Entretanto, o alvo principal do livro não é esse ajuste de contas com o Romantismo ou mesmo a personalidade romântica de Rahel, capaz de entrelaçar num mesmo plano o dia e a noite, mas sim a tematização, a partir de uma representante típica da geração que sucedeu a Moses Mendelssohn –o iluminista judeu amigo de Lessing e Nikolai– da questão judaica.
A lição que Hannah Arendt nos sugere é que a impossibilidade de Rahel de se reconciliar com a ordem existente, expressa numa torrente ininterrupta de cartas confessionais, deriva de um impensado, de um fracasso que Rahel nunca –exceto no fim da vida, em cartas a Heine– quis assumir: das falhas do projeto iluminista alemão de assimilação social e cultural dos judeus.
A emancipação, nesse projeto, é pensada como a ascensão de pessoas marginalizadas e oprimidas, os judeus, à sociedade e à cultura iluminista. A assimilação se dá, então, pela via da salvação individual, por meio de um movimento no qual o judeu devia, antes de mais nada, renegar a sua origem e a sua condição. Ao tomar o judeu como inferior, mantendo o preconceito, esse projeto –encarado como tábua de salvação por setores significativos da comunidade judaica– abre caminho para o anti-semitismo como ideologia leiga do século 19 e 20, distanta do ódio religioso de outrora.

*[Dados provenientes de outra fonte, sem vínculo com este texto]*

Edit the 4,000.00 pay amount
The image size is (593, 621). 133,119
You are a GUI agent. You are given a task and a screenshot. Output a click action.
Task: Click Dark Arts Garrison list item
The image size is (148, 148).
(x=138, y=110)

Rahel passou a vida tentando ser aceita no mundo dos socialmente reconhecidos, na sociedade que só considerava legítimo quem possuísse posições ou honra. Entretanto só conseguiu –o que à época era um feito– substituir a condição de pária pela de "parvenu". Só no fim da vida, após tantos esforços por assimilar-se, é que Rahel percebe –e com ela o leitor– que seu destino fora não algo de extraordinário, mas sim, tipicamente, um segmento da história judaica da Alemanha.